Once the right stone had been identified, Allward began work on the figures for the monument. These were first modeled in clay, in half-size. His live model for the figure of Canada Bereft was a young woman named Edna Moynihan. Several years later, she recalled that Allward measured her with calipers, explaining that he wanted to design a stone figure with shoulders wide enough to carry the sorrow she felt for her dead children.


Meanwhile, the names of the missing Canadians had been compiled and the threeyear task of etching them into the stone walls was nearing completion. Sadly, at the moment when everything was drawing to successful completion, Allward’s son Donald, who had been living in France and working for his father on the monument, died suddenly. In the wake of his death, Allward and his wife Margaret joined the legions of grieving Canadian parents. When the monument was finally unveiled on July 26, 1936, eight thousand Canadians crossed the Atlantic Ocean to take part in the unveiling ceremony, which was performed by King Edward VIII. Many of those in attendance had fought in the war, and half of the mourners were bereaved relatives burdened by the loss of a husband, brother, son or daughter. After the ceremony, the pilgrims streamed over and around Canada’s first national monument, designed to honour the regular soldier as a hero. In the process, participants became actively engaged in the monument’s mise-enscène. Climbing the stairs to its terrace, they experienced, however briefly, the redemptive power of beauty and nature.
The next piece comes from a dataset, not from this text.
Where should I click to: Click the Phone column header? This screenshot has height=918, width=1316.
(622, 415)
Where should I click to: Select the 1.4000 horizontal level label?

On April 9, 2017, twenty-five thousand people gathered before the Vimy Monument to commemorate the battle and participate in a ceremony of remembrance. From the monument’s terrace, Prime Minister Justin Trudeau spoke of the courage and sacrifice of the Canadians who had captured the ridge during those bloody days in April 1917. He spoke of the country’s important role in the war as an inaugural affirmation of its nationhood. In concluding, the Prime Minister emphasized our obligation never to forget the impact of war.


Following the centennial ceremony of remembrance, Canadians once more searched for ancestral names on the monument’s walls and mounted the steps to its terrace to experience how it felt to be part of Walter Allward’s masterpiece. Perhaps unknowingly, they were also responding to an insight of the art critic, John Berger, who observed that the First World War memorials will always demand our active engagement, if we are to remember the enormous impact of all wars—the sacrifice they demand and the suffering they leave in their wake.


Walter Allward certainly understood that, in times of crisis, it falls to the artist to make horrific events comprehensible. His monument continues to invite our engagement, and its language of courage, noble sacrifice, loss and obligation remains as powerful today as it was one hundred years ago.


Jacqueline Hucker is an architectural historian and joint author of A Guide to Canadian Architectural Styles. From 2004 to 2007 she served as the historian on the international conservation team responsible for the restoration of Canada’s National Memorial on Vimy Ridge in France.